Les grandes dates de la vie de Winnie Mandela
26 septembre 1936 : naissance de Nomzamo Winifred Zanyiwe Madikizela, dite Winnie, dans la province du Cap oriental (sud).
1955 : elle devient la première assistante sociale noire du pays dans un hôpital de Soweto, le township noir de Johannesburg.
1958 : Winnie épouse Nelson Mandela.
1962 : elle reste seule avec ses fillettes après l’arrestation de son mari. Malgré les intimidations et des séjours en prison, elle devient l’une des figures du Congrès national africain (ANC).
1969 – 1970 : elle est arrêtée en tant qu’activiste anti-apartheid et détenue à l’isolement à Pretoria.
1986 : dans son discours le plus controversé, elle appelle à libérer le pays avec des allumettes, référence au supplice du « collier » (pneu enflammé autour du cou).
1990 : libération de Nelson Mandela après vingt-sept ans de prison.
1991 : elle est reconnue coupable de complicité dans l’enlèvement de quatre jeunes, dont un est mort, par sa garde rapprochée, le Mandela United Football Club (MUFC).
1992 : accusée de corruption et mauvaise gestion, elle est démise de ses fonctions dirigeantes à l’ANC.
1994 : elle devient vice-ministre de la culture dans le premier gouvernement post-apartheid. Renvoyée l’année suivante pour insubordination, elle reste députée et présidente de la Ligue des femmes.
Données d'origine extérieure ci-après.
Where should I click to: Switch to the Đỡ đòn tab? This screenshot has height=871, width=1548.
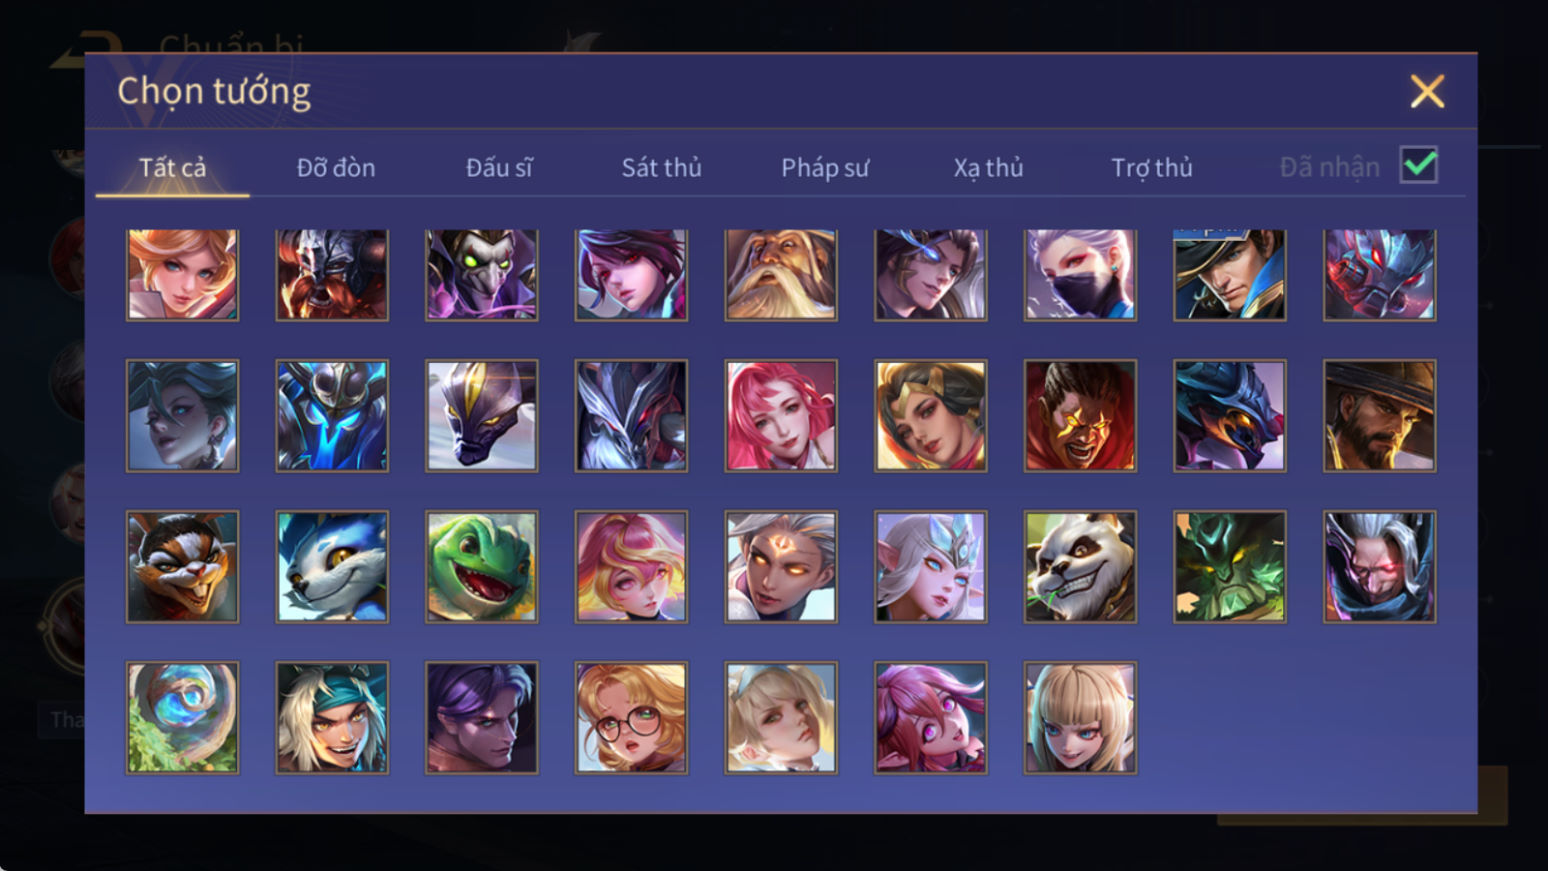(336, 167)
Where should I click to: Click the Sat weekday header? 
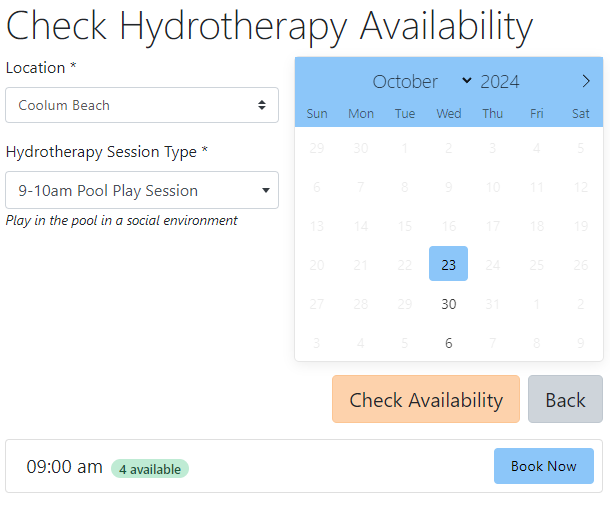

1996 : après quatre ans de séparation, elle divorce de Nelson Mandela.
1998 : la Commission vérité et réconciliation (TRC) la déclare « coupable politiquement et moralement des énormes violations des droits de l’homme » commises par le MUFC.
2003 : elle est condamnée pour fraude.
2 avril 2018 : elle meurt à 81 ans à Johannesburg « des suites d’une longue maladie ».